Fuzzy clustering is a fundamental technique in unsupervised learning for exploring data structures. However, fuzzy c-means (FCM), as a representative fuzzy clustering algorithm, performs relatively poorly when handling noisy data and outliers since it only considers global data characteristics while ignoring the local information.
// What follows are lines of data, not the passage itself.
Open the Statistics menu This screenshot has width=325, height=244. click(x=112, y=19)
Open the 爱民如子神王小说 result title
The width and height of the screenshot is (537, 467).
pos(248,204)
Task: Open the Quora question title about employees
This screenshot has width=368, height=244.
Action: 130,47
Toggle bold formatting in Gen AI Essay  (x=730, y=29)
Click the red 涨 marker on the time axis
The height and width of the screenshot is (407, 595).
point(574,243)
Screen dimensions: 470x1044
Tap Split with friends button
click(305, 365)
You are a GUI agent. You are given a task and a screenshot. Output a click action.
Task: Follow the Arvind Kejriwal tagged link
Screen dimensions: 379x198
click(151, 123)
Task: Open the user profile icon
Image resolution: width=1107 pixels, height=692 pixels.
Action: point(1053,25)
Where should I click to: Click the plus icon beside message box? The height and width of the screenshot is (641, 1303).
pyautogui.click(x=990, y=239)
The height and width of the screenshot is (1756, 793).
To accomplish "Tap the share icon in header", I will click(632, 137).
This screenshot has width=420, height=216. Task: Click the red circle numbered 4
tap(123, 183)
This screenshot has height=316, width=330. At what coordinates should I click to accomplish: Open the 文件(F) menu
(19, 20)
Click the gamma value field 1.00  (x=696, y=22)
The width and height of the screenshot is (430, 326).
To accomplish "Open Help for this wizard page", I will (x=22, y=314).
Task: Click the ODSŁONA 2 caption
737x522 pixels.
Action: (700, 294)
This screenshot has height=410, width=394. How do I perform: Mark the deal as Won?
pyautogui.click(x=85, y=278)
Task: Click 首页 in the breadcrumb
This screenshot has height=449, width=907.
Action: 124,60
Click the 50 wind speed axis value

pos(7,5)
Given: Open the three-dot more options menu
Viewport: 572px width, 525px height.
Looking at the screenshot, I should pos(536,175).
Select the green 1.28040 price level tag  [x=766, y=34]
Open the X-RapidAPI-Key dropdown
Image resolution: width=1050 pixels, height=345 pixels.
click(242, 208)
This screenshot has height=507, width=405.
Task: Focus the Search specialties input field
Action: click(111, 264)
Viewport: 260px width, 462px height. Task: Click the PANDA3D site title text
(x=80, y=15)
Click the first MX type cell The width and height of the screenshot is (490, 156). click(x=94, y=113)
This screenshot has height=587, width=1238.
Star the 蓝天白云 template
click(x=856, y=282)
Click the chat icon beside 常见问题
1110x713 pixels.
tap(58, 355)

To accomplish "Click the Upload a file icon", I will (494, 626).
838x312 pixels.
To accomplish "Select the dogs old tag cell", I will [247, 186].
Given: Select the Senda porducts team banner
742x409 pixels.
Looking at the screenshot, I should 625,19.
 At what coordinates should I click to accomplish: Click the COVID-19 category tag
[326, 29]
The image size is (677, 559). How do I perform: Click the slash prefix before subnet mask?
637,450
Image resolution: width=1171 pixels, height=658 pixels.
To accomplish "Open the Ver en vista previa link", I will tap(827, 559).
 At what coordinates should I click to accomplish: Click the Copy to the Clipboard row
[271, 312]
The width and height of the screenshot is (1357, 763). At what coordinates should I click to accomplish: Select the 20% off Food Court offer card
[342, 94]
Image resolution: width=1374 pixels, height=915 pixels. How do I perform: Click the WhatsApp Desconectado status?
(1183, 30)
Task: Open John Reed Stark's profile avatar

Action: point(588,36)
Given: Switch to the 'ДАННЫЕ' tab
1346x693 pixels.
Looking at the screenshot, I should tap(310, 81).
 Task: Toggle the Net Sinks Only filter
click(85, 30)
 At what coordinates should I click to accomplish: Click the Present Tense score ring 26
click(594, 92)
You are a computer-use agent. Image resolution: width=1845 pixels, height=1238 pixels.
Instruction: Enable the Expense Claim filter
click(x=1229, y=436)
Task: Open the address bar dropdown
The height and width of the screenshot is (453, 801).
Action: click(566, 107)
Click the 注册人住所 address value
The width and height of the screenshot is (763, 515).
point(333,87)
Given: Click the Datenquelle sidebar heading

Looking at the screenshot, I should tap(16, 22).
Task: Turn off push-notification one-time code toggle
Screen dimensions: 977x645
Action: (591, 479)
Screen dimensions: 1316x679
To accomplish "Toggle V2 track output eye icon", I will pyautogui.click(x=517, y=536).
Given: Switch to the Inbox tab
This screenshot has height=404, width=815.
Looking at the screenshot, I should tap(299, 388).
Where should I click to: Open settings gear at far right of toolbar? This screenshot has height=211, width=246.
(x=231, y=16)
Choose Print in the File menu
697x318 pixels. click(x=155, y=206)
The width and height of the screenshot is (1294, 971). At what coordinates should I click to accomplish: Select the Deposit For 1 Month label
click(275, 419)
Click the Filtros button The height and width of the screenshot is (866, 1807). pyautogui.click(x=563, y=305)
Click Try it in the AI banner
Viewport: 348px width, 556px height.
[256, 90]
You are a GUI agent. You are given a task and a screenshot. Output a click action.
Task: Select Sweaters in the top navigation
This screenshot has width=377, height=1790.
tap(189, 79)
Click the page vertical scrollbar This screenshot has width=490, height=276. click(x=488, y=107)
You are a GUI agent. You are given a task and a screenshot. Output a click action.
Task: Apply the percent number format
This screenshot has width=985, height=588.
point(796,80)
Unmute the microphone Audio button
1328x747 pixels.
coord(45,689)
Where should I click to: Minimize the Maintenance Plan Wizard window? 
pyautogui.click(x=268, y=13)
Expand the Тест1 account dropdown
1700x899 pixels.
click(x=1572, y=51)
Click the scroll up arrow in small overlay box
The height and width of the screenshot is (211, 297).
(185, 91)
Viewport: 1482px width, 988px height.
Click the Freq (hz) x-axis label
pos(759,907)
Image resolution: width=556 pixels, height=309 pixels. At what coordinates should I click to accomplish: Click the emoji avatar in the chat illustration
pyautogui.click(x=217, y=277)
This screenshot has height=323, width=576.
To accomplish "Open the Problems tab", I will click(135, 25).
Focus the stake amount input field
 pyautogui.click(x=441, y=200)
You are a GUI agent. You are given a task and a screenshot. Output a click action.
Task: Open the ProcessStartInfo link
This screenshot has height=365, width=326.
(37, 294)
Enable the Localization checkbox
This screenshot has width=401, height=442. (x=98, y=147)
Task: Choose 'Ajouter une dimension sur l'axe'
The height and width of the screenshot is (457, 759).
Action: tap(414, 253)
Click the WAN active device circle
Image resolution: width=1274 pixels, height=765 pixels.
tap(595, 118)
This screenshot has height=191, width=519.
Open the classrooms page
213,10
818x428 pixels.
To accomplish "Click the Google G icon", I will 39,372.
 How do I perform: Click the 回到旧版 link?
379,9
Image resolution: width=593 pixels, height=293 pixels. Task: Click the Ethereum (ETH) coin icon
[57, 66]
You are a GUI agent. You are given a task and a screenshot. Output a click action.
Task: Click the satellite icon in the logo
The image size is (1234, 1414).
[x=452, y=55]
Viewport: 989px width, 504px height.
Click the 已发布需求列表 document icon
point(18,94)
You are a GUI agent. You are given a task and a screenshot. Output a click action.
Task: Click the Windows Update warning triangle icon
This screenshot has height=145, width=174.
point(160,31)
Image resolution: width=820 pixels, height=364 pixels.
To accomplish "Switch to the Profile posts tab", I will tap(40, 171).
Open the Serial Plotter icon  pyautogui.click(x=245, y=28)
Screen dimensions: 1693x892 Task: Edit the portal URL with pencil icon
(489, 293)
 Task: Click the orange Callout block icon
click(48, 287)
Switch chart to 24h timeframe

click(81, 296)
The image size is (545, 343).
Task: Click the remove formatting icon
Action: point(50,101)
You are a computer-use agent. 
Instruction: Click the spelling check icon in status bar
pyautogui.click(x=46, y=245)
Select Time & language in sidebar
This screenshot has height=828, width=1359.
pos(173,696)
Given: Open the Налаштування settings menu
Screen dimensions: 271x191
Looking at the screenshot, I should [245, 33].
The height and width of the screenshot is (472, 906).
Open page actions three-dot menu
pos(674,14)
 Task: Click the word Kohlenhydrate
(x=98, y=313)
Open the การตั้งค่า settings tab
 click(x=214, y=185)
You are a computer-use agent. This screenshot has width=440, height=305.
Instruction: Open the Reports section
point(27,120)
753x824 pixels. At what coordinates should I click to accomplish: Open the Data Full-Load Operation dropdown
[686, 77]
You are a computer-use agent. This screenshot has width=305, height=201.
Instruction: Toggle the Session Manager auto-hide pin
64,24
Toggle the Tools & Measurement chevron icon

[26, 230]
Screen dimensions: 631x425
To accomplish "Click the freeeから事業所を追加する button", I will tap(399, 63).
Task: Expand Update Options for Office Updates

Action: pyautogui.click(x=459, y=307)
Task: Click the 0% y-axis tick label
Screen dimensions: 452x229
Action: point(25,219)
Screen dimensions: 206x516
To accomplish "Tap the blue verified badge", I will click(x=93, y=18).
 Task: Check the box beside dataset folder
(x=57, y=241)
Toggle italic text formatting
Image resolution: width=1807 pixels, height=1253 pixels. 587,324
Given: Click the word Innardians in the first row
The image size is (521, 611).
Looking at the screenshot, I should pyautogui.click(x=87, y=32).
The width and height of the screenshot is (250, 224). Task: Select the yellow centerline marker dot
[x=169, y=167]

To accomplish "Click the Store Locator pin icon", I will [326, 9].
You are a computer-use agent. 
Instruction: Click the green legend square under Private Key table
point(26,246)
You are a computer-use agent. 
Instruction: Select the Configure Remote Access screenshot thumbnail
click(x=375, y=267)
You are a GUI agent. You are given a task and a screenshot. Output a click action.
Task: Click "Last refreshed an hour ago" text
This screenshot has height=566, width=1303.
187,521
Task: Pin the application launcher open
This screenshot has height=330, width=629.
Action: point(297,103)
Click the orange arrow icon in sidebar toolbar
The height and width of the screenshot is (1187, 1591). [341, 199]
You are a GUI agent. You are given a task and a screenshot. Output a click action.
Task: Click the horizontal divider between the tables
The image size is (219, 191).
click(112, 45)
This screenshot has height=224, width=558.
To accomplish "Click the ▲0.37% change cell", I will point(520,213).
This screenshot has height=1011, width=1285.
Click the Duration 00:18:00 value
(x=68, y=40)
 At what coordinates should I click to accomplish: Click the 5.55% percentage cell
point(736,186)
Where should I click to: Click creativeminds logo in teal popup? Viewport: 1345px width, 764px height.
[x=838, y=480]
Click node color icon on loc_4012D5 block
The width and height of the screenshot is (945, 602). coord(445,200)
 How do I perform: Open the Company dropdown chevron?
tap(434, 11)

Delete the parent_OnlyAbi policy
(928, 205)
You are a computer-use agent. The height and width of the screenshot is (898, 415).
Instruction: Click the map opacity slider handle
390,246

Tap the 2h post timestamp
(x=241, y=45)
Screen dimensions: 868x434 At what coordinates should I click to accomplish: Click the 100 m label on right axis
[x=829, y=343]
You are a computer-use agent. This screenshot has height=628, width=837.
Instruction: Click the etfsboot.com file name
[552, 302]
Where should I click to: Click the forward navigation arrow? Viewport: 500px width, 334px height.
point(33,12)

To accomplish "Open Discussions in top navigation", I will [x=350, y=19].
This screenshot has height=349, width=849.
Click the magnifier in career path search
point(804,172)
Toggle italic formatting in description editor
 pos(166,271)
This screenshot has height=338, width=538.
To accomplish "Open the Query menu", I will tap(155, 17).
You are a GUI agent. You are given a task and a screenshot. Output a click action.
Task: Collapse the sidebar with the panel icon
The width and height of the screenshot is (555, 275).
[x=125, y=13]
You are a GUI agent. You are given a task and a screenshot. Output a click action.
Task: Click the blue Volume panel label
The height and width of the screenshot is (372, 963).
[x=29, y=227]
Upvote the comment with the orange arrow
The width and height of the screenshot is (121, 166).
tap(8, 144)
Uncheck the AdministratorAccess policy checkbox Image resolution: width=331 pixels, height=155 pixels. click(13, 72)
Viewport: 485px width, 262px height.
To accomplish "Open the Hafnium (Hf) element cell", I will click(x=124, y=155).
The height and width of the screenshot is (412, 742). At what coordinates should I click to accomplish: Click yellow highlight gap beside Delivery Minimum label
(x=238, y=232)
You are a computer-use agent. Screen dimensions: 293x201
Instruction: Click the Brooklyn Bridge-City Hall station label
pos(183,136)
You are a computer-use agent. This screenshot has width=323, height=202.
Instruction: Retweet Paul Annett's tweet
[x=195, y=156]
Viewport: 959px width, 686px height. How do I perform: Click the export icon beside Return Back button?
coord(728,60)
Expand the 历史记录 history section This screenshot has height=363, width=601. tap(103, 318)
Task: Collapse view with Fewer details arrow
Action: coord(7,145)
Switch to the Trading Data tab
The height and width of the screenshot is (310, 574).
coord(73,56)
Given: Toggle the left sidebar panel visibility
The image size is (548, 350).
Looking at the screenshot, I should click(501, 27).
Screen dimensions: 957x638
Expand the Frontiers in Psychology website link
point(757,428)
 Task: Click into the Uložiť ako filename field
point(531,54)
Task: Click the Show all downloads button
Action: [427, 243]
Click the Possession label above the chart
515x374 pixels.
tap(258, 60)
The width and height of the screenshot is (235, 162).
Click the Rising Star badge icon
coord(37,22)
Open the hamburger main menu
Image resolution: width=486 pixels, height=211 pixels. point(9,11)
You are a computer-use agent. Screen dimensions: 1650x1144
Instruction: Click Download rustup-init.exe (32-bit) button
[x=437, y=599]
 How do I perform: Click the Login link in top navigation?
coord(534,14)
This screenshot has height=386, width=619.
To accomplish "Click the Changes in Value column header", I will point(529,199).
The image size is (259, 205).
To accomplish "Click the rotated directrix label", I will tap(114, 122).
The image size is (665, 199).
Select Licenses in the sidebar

Additionally, FCM overlooks data diversity, making it difficult to handle complex data and leading to cluster center overlapping. To address these challenges, this paper proposes a novel approach called diversity-induced fuzzy clustering with Laplacian regularization (DiFCMLR). DiFCMLR incorporates Hilbert-Schmidt Independence Criterion (HSIC) to maximize the independence among clusters, thereby enhancing clustering diversity. In addition, DiFCMLR introduces Laplacian regularization to consider the local information of data and determine the affinity relationship between samples. Furthermore, it corrects the Euclidean distance between samples, thereby reducing the impact of the normal distribution prior assumption of FCM and improving the applicability of algorithm to complex data or size-imbalance problems. During the optimization, DiFCMLR utilizes iterative reweighting and the alternating direction method of multipliers, which enhance robustness against noise and outliers and achieve faster convergence towards better solutions. The effectiveness of DiFCMLR is confirmed through theoretical analysis and experimental evaluation.
基于拉普拉斯正则化的多样性诱导模糊聚类
模糊聚类是一种用于探索数据结构的无监督学习的基本技术。然而,模糊c-means (FCM)作为模糊聚类算法的代表,在处理噪声数据和离群值时表现相对较差,因为它只考虑数据的全局特征,而忽略了局部信息。此外,FCM忽略了数据的多样性,使得处理复杂数据变得困难,导致簇中心重叠。为了解决这些问题,本文提出了一种新的方法,称为多样性诱导模糊聚类与拉普拉斯正则化(DiFCMLR)。DiFCMLR采用了Hilbert-Schmidt独立准则(HSIC)来最大化聚类之间的独立性,从而增强了聚类的多样性。此外,DiFCMLR引入拉普拉斯正则化,考虑数据的局部信息,确定样本间的亲和关系。此外,修正了样本间的欧几里得距离,从而减少了FCM正态分布先验假设的影响,提高了算法对复杂数据或规模不平衡问题的适用性。在优化过程中,DiFCMLR采用迭代重权法和乘法器交替方向法,增强了对噪声和离群值的鲁棒性,更快收敛到更好的解。通过理论分析和实验评价,验证了DiFCMLR的有效性。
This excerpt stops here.